Where can I find out what reining is all about?
     
    01-16-2009, 12:13 AM
  #4
Weanling
Here is a little description about reining and there is a video too.
INfo:
Reining - Wikipedia, the free encyclopedia

Video:


I love reining it is really funn!
     
    01-16-2009, 12:28 AM
  #5
Green Broke
Reining is the closest to dressage in the western world. But is that what you want to do or do you want to try something new? Liiiiiike.... jumping. :) might be a good opportunity to try a new discipline!
     
    01-16-2009, 01:39 AM
  #6
Started
I'm willing to try new things out certainly. Any of these would be very new to me. I have dabbled in jumping however and... it really doesn't capture my interest. Not to say that I think it's pointless or trivial, but for whatever reason I can take it or leave it.

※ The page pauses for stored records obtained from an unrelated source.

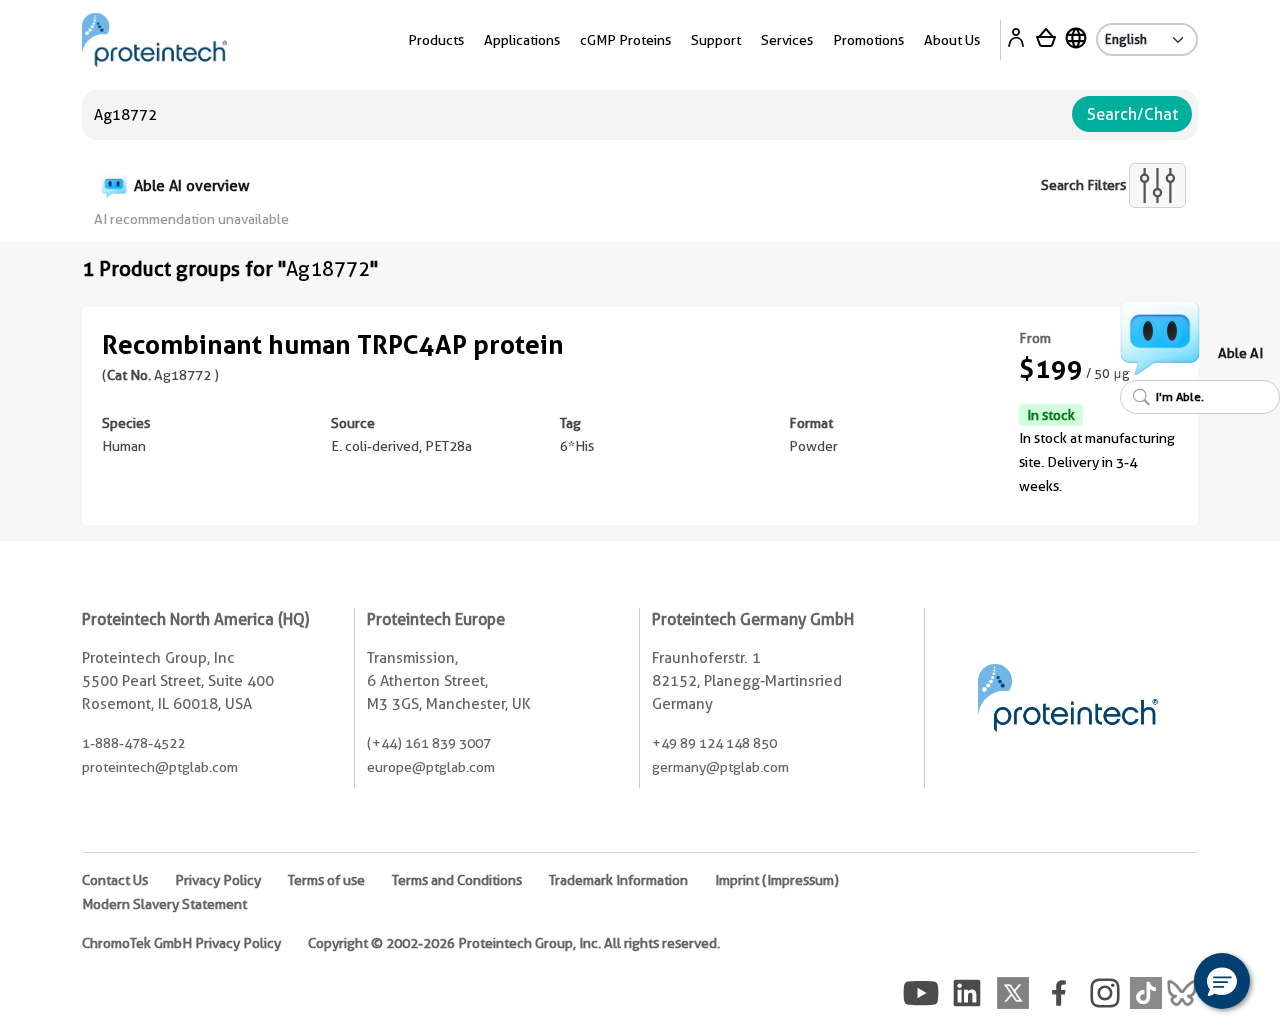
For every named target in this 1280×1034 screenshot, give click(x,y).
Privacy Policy (218, 880)
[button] (1222, 981)
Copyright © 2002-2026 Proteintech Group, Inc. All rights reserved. (514, 943)
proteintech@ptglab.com (160, 767)
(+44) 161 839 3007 (429, 743)
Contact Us (115, 880)
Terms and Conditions (457, 880)
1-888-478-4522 (133, 743)
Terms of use (326, 880)
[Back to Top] (1160, 984)
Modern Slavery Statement (164, 904)
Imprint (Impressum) (777, 880)
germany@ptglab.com (720, 767)
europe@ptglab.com (431, 767)
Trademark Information (618, 880)
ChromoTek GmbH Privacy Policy (181, 943)
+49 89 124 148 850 (714, 743)
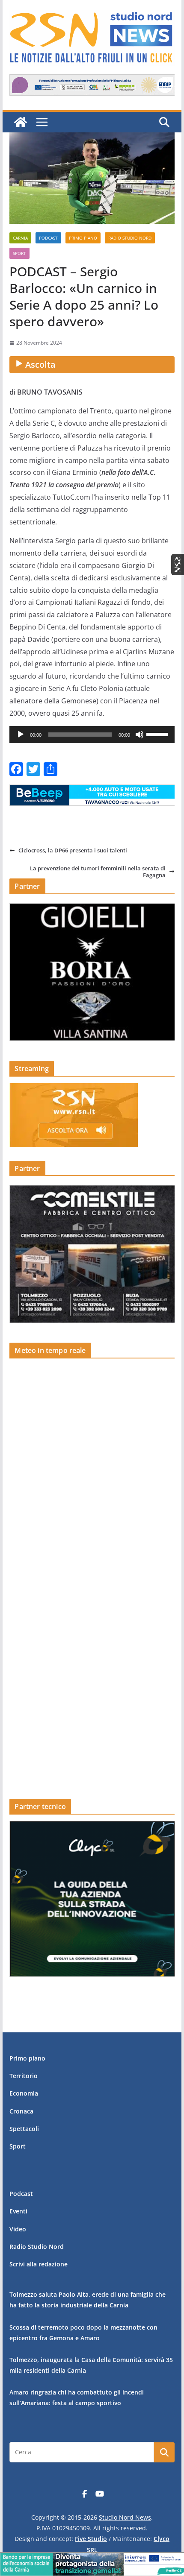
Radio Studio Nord (129, 238)
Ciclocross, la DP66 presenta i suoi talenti (72, 850)
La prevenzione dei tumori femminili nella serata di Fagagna (98, 872)
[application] (91, 734)
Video (17, 2229)
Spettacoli (24, 2129)
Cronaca (21, 2111)
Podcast (48, 238)
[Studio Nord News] (20, 122)
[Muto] (139, 734)
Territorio (23, 2076)
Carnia (20, 238)
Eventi (18, 2211)
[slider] (158, 733)
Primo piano (83, 238)
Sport (19, 253)
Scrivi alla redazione (38, 2264)
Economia (23, 2093)
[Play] (20, 734)
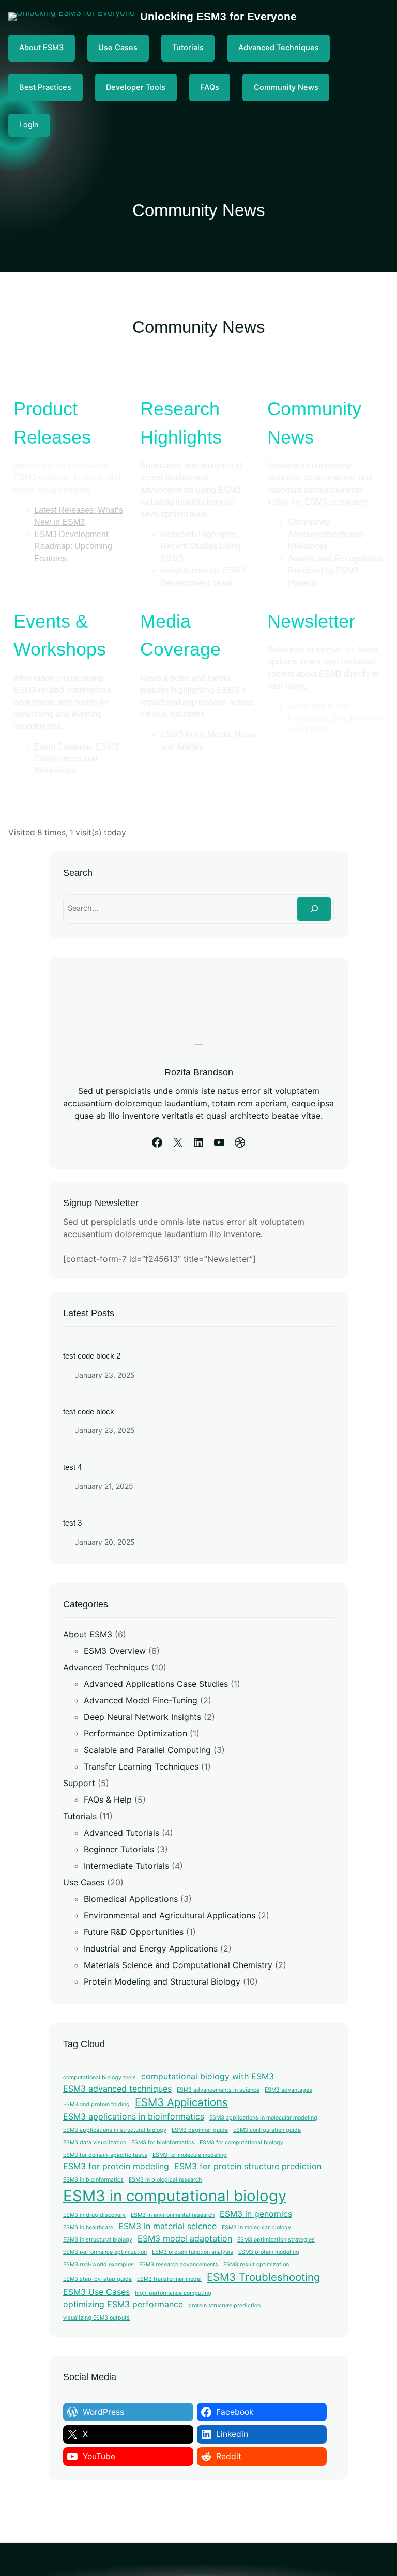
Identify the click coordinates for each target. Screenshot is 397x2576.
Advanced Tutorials (121, 1832)
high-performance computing (173, 2293)
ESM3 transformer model (169, 2279)
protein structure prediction (224, 2305)
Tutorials (188, 47)
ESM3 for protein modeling (116, 2166)
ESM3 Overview (115, 1650)
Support (79, 1783)
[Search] (314, 909)
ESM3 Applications (181, 2102)
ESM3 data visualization (94, 2142)
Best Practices (45, 87)
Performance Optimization (135, 1733)
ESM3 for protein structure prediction (248, 2166)
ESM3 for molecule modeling (189, 2155)
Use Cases (118, 47)
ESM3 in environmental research (173, 2215)
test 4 (72, 1467)
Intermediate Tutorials (126, 1866)
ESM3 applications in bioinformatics (133, 2116)
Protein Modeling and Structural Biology (162, 1981)
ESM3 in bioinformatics (93, 2179)
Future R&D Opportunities (134, 1932)
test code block (88, 1412)
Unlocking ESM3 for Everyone (218, 16)
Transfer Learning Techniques (141, 1766)
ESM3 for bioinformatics (162, 2142)
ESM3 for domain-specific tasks (105, 2155)
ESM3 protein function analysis (192, 2252)
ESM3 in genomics (256, 2213)
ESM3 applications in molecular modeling (263, 2117)
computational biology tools (99, 2077)
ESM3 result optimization (256, 2264)
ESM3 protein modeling (268, 2252)
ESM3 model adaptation (185, 2238)
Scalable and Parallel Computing (147, 1750)
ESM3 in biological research (165, 2179)
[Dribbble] (240, 1142)
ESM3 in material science (167, 2226)
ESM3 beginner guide (200, 2130)
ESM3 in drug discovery (94, 2215)
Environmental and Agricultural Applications (169, 1915)
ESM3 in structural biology (97, 2239)
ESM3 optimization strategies (276, 2239)
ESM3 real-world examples (98, 2264)
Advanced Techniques (278, 47)
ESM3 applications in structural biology (114, 2130)
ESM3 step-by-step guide (97, 2279)
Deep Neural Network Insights (142, 1717)
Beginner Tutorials (119, 1849)
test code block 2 (91, 1356)
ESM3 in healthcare (88, 2227)
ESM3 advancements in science (218, 2089)
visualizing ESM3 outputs (96, 2317)
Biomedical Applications (131, 1899)
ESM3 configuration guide (267, 2130)
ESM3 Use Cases (96, 2292)
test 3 (72, 1523)
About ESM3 (41, 47)
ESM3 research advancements (178, 2264)
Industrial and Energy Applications (151, 1948)
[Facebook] (157, 1142)
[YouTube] (219, 1142)
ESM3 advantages (288, 2089)
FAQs (209, 87)
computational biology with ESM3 (207, 2076)
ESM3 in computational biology (174, 2196)
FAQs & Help (108, 1799)
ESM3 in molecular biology (256, 2227)
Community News (286, 87)
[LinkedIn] (198, 1142)
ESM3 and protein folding (96, 2104)
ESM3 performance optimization (105, 2252)
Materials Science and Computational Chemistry (178, 1965)
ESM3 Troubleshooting (263, 2276)
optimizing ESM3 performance (123, 2304)
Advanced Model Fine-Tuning (140, 1700)
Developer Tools (135, 87)
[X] (178, 1142)
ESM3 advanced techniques (117, 2088)
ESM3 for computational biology (241, 2142)
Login (29, 124)
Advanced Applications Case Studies (156, 1684)
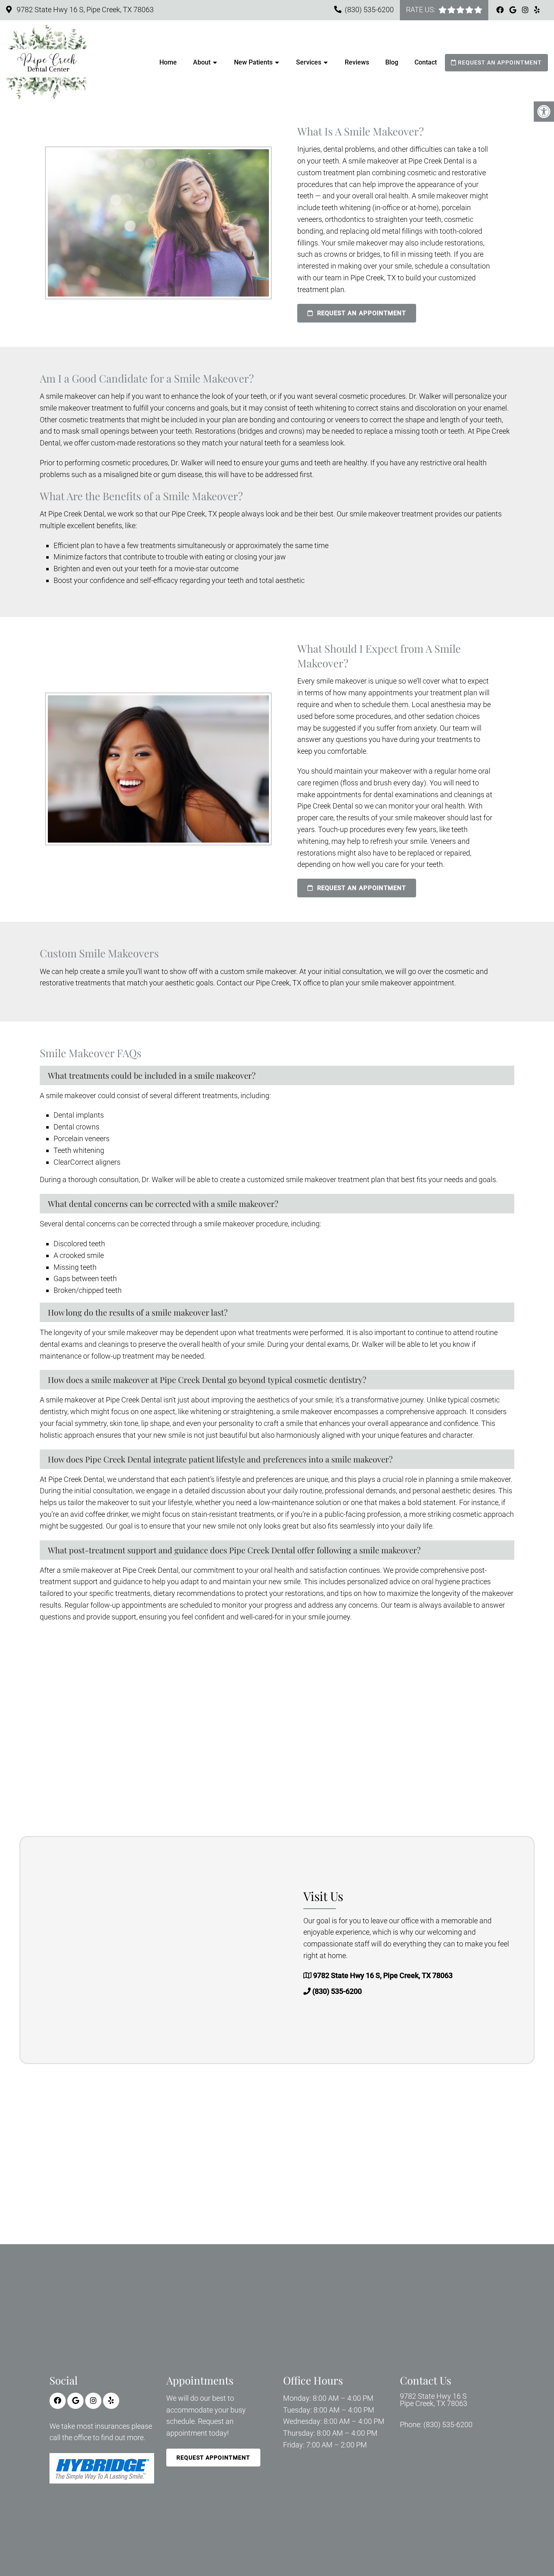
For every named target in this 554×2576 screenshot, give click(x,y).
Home (168, 62)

Reining does look interesting. I'll have to explore each of the options and perhaps see what the people in charge of the team think I ought to do.
     
    01-20-2009, 04:57 AM
  #7
Foal
Rining is the western version of dressage so that would be a good choice.
     
    01-20-2009, 08:55 AM
  #8
Weanling
Reining is considered the Western form of Dressage, BUT it is not Dressage. Reiners are not Dressage horses in western tack. The way you go about training and riding a reiner is so different then how you ride and train a Dressage horse. The goal is the same, to achieve the highest level of harmony between horse and rider. But the tasks for which it was designed are completely different (Dressage = Military, Reining = Cowworking). Unless you have ridden a lot of western in the past (or unless you just really have a desire to go western) then I would not suggest going with Reining. Learning to ride western will almost be like learning to ride a horse all over again. If you REALLY want to learn to ride western, I'd say go for it. But I'll warn you that switching seats is not a walk in the park. I'm going to opposite direction, from Western to Dressage, but I'm doing that because Dressage is what I REALLY want to do.

I would suggest going with one of the Hunt Seat teams (either over fences or on the flats). This will be closer to what you are used to in the aspect that you won't have to change to a new seat.

In the end it's really up to you. Before you make your decision see if you can test out the different disciplines to see what you like best. Go around to different trainers and take one or two lessons in each discipline to see what you like. I know that seems kind of odd to take only a couple lessons with one trainer, but most trainers will understand what you are trying to accomplish and will be happy to work with you.

Good luck,

Jubilee
     
    01-20-2009, 12:15 PM
  #9
Trained
I agree with testing out the different disciplines.

I definitely say reining would be your best bet. For me, switching between English to Western and then back again was pretty simple, but then again I grew up riding bareback half the time anyway. Riding a reining horse is a very different feel than riding a dressage horse, but I think you may like it because of the common goal between reiners and dressage riders.